#### [Task details]
Copy word for word the part of the article on the FX-322 hearing loss trial below that runs from "Frequency Therapeutics is" to "quarter of 2023.".

Segment Start: Excerpted passage

Frequency Therapeutics is making even more progress with their development of FX-322, a drug candidate in clinical trials to potentially restore acquired sensorineural hearing loss. The company has now completed enrollment of its phase 2b study of the drug candidate, and plans to release study data in the first quarter of 2023.
The large phase 2b study is designed to look at efficacy and safety, and includes a broad number of secondary outcome measures. “The study is powered to detect a statistically significant (p<0.05) difference between FX-322 and placebo subject groups,” Carl LeBel, PhD, Frequency’s Chief Development Officer. P<0.05 means there is less than a 5 percent chance that the changes aren’t real. If this study goes well, the next step is phase 3 trials. “Assuming we have positive data, we would meet again with the FDA and file for Breakthrough Therapy designation,” says Dr. LeBel. Breakthrough Therapy designation is designed to expedite the development and review of drugs that demonstrate substantial improvement over existing therapies. Of course, there are currently no drug therapies available to improve hearing loss, so this would be the first of its kind.
More Participants, More Hearing Gains
The phase 2b study has enrolled 142 individuals at 28 different clinical sites throughout the U.S. The participants are adults between 18-65 years old who have either noise-induced or permanent idiopathic sudden hearing loss, which are considered “acquired” hearing loss. “Our study population are people who’ve had a cochlea that was working well, that stops working well because of some force on it, such as noise or other external factors,” says Kevin Franck, PhD, Senior Vice President of Strategic Marketing and New Product Planning.
Due to what the company has learned from previous trials, the study population is also comprised of people with higher mild to lower severe hearing loss range, as they seem to respond best to the drug candidate. Improvement response is focused on better speech perception. With improved speech perception, individuals may hear words more clearly, a critical unmet need for individuals with hearing loss.

Segment End: Excerpted passage
Segment Start: Supplied records

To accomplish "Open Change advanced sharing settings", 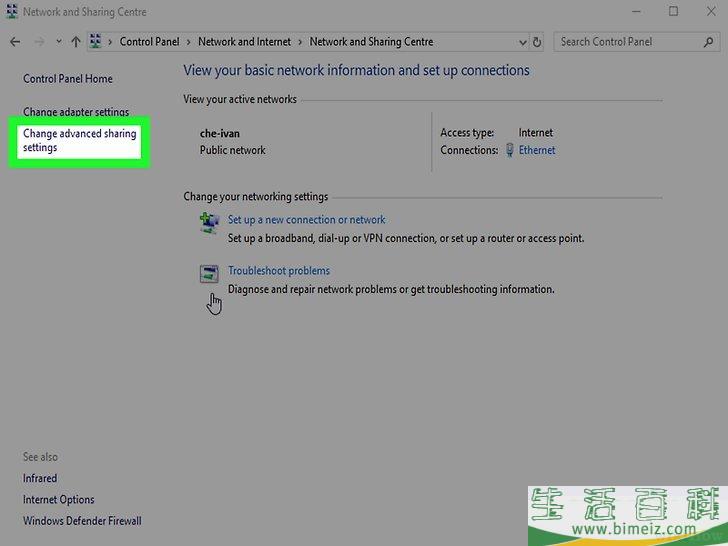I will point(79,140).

Segment End: Supplied records
Segment Start: Supplied records

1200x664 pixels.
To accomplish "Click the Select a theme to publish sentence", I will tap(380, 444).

Segment End: Supplied records

#### [Response area]
Frequency Therapeutics is making even more progress with their development of FX-322, a drug candidate in clinical trials to potentially restore acquired sensorineural hearing loss. The company has now completed enrollment of its phase 2b study of the drug candidate, and plans to release study data in the first quarter of 2023.